▶ **Work request**: Duplicate all of the entries below verbatim, preserving every line.

[Opening Records for the task section]

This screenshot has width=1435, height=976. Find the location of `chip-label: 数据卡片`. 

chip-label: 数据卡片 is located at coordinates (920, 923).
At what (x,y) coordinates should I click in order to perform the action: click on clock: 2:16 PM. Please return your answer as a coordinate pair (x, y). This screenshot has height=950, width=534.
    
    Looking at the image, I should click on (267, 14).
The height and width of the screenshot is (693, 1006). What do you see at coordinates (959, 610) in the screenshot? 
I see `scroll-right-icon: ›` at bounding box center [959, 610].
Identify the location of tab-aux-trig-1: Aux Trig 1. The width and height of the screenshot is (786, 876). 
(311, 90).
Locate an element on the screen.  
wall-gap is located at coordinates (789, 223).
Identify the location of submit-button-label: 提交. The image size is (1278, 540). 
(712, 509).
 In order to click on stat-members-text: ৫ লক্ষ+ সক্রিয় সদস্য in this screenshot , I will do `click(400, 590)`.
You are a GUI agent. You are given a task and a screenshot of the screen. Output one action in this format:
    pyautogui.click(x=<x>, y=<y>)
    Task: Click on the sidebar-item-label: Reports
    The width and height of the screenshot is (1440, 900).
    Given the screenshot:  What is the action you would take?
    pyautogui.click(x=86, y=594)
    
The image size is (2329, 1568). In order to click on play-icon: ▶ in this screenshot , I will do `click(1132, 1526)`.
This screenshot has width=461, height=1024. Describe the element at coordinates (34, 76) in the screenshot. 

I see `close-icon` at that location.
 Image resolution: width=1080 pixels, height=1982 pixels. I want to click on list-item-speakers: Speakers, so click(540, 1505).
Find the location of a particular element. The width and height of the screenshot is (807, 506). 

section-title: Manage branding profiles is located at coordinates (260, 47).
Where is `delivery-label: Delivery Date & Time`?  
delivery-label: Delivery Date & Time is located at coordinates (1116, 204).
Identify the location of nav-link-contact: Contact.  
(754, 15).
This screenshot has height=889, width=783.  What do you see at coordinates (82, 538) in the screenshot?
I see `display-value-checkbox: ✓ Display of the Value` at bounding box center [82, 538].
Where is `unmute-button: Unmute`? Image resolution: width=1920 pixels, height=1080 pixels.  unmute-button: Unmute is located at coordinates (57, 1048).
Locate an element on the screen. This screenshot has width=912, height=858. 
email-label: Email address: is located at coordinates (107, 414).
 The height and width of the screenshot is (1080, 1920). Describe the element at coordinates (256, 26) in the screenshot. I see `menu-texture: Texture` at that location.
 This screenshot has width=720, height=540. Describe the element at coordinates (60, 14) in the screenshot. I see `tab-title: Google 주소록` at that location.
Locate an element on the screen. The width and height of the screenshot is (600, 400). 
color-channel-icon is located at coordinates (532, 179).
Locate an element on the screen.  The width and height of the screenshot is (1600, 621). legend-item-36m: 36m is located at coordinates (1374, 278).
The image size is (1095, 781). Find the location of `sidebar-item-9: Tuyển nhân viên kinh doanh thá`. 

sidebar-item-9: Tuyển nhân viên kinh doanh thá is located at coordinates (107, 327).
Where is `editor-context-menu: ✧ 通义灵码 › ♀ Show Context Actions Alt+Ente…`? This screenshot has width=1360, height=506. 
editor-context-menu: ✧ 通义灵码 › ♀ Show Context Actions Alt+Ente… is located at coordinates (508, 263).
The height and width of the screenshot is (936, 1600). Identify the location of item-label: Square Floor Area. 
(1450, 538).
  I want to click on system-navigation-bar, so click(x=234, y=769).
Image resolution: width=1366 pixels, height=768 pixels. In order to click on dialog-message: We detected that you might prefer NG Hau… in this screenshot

[Closing Records for the task section]

▶ **Result of this exercise**:
This screenshot has width=1435, height=976. Find the location of `chip-label: 数据卡片`. 

chip-label: 数据卡片 is located at coordinates (920, 923).
At what (x,y) coordinates should I click in order to perform the action: click on clock: 2:16 PM. Please return your answer as a coordinate pair (x, y). This screenshot has height=950, width=534.
    
    Looking at the image, I should click on (267, 14).
The height and width of the screenshot is (693, 1006). What do you see at coordinates (959, 610) in the screenshot? 
I see `scroll-right-icon: ›` at bounding box center [959, 610].
Identify the location of tab-aux-trig-1: Aux Trig 1. The width and height of the screenshot is (786, 876). 
(311, 90).
Locate an element on the screen.  
wall-gap is located at coordinates (789, 223).
Identify the location of submit-button-label: 提交. The image size is (1278, 540). 
(712, 509).
 In order to click on stat-members-text: ৫ লক্ষ+ সক্রিয় সদস্য in this screenshot , I will do `click(400, 590)`.
You are a GUI agent. You are given a task and a screenshot of the screen. Output one action in this format:
    pyautogui.click(x=<x>, y=<y>)
    Task: Click on the sidebar-item-label: Reports
    The width and height of the screenshot is (1440, 900).
    Given the screenshot:  What is the action you would take?
    pyautogui.click(x=86, y=594)
    
The image size is (2329, 1568). In order to click on play-icon: ▶ in this screenshot , I will do `click(1132, 1526)`.
This screenshot has width=461, height=1024. Describe the element at coordinates (34, 76) in the screenshot. 

I see `close-icon` at that location.
 Image resolution: width=1080 pixels, height=1982 pixels. I want to click on list-item-speakers: Speakers, so click(540, 1505).
Find the location of a particular element. The width and height of the screenshot is (807, 506). 

section-title: Manage branding profiles is located at coordinates (260, 47).
Where is `delivery-label: Delivery Date & Time`?  
delivery-label: Delivery Date & Time is located at coordinates (1116, 204).
Identify the location of nav-link-contact: Contact.  
(754, 15).
This screenshot has height=889, width=783.  What do you see at coordinates (82, 538) in the screenshot?
I see `display-value-checkbox: ✓ Display of the Value` at bounding box center [82, 538].
Where is `unmute-button: Unmute`? Image resolution: width=1920 pixels, height=1080 pixels.  unmute-button: Unmute is located at coordinates (57, 1048).
Locate an element on the screen. This screenshot has width=912, height=858. 
email-label: Email address: is located at coordinates (107, 414).
 The height and width of the screenshot is (1080, 1920). Describe the element at coordinates (256, 26) in the screenshot. I see `menu-texture: Texture` at that location.
 This screenshot has width=720, height=540. Describe the element at coordinates (60, 14) in the screenshot. I see `tab-title: Google 주소록` at that location.
Locate an element on the screen. The width and height of the screenshot is (600, 400). 
color-channel-icon is located at coordinates (532, 179).
Locate an element on the screen.  The width and height of the screenshot is (1600, 621). legend-item-36m: 36m is located at coordinates (1374, 278).
The image size is (1095, 781). Find the location of `sidebar-item-9: Tuyển nhân viên kinh doanh thá`. 

sidebar-item-9: Tuyển nhân viên kinh doanh thá is located at coordinates (107, 327).
Where is `editor-context-menu: ✧ 通义灵码 › ♀ Show Context Actions Alt+Ente…`? This screenshot has width=1360, height=506. 
editor-context-menu: ✧ 通义灵码 › ♀ Show Context Actions Alt+Ente… is located at coordinates (508, 263).
The height and width of the screenshot is (936, 1600). Identify the location of item-label: Square Floor Area. 
(1450, 538).
  I want to click on system-navigation-bar, so click(x=234, y=769).
Image resolution: width=1366 pixels, height=768 pixels. In order to click on dialog-message: We detected that you might prefer NG Hau… in this screenshot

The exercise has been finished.